**Records provided**.
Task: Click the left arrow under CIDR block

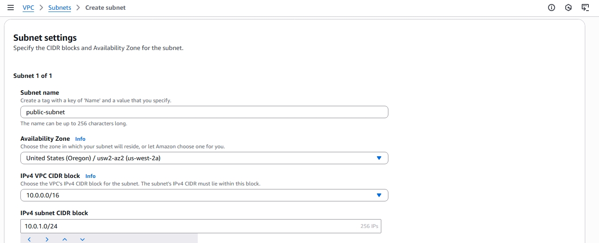Action: 29,239

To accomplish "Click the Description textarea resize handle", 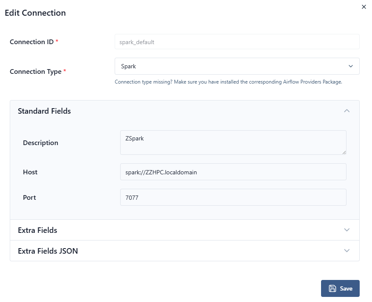I will (344, 152).
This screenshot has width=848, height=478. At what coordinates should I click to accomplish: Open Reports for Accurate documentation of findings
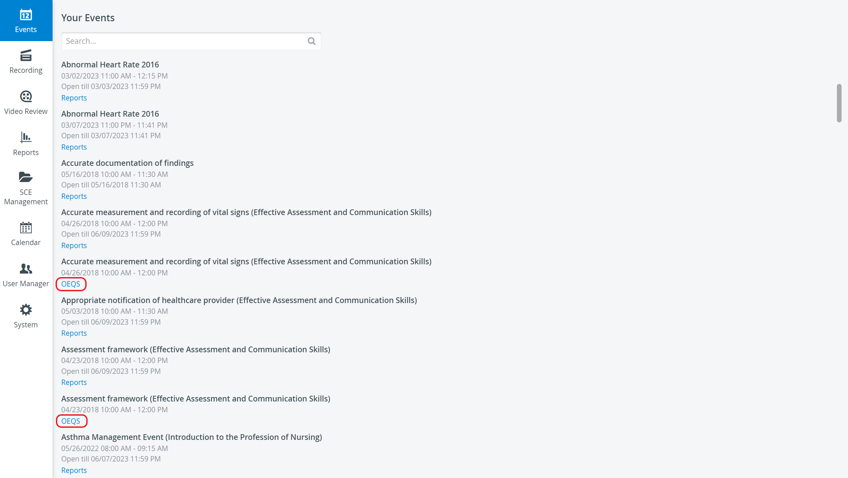(x=74, y=196)
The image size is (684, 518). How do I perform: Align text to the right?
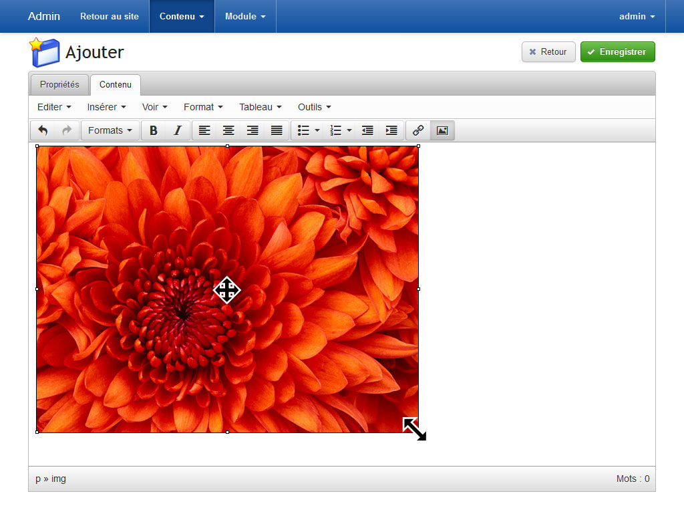[252, 130]
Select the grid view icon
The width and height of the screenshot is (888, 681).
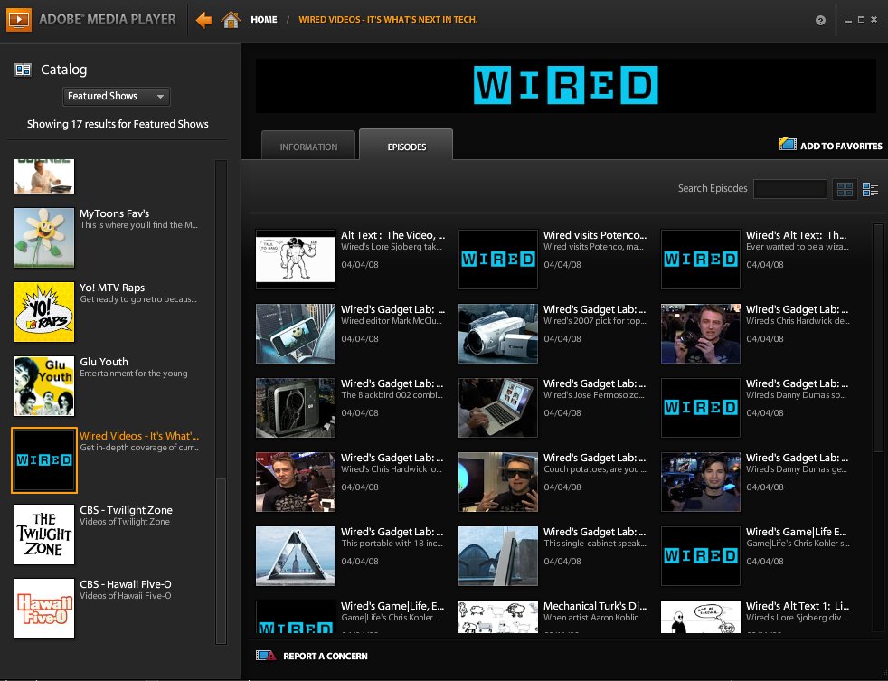(845, 188)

**Task instructions**.
Write out the part of the records that opens with the line containing "Select the grid view icon" and runs through the end of the records, omitting the pictures from your answer.

**Output for this exercise**.
Select the grid view icon
The width and height of the screenshot is (888, 681).
(845, 188)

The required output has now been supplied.